Data in this exercise:
[start]

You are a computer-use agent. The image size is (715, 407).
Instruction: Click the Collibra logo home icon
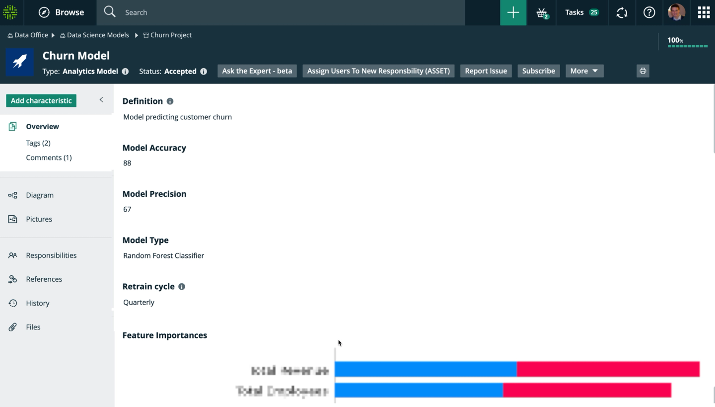10,12
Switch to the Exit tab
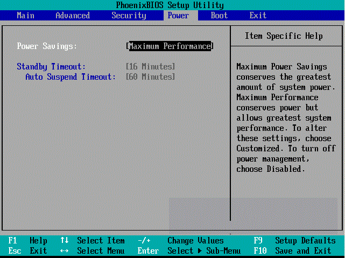The width and height of the screenshot is (345, 258). click(x=258, y=16)
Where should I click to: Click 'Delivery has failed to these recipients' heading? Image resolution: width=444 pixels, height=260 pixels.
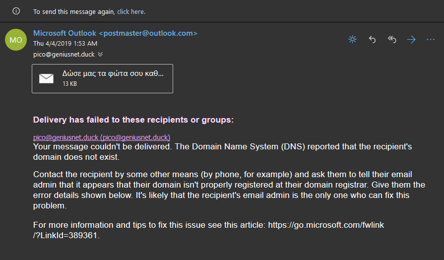click(133, 120)
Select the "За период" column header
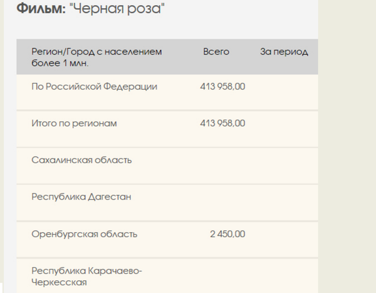The image size is (376, 293). [x=284, y=52]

[end]

Exercise details: Can you copy every one of the records above word for word, leaving out the pictures?

Written reply:
You are a computer-use agent. The image size is (715, 407).
Instruction: Click the Collibra logo home icon
10,12
Switch to the Exit tab
The width and height of the screenshot is (345, 258). click(x=258, y=16)
Where should I click to: Click 'Delivery has failed to these recipients' heading? Image resolution: width=444 pixels, height=260 pixels.
click(133, 120)
Select the "За период" column header
The image size is (376, 293). [x=284, y=52]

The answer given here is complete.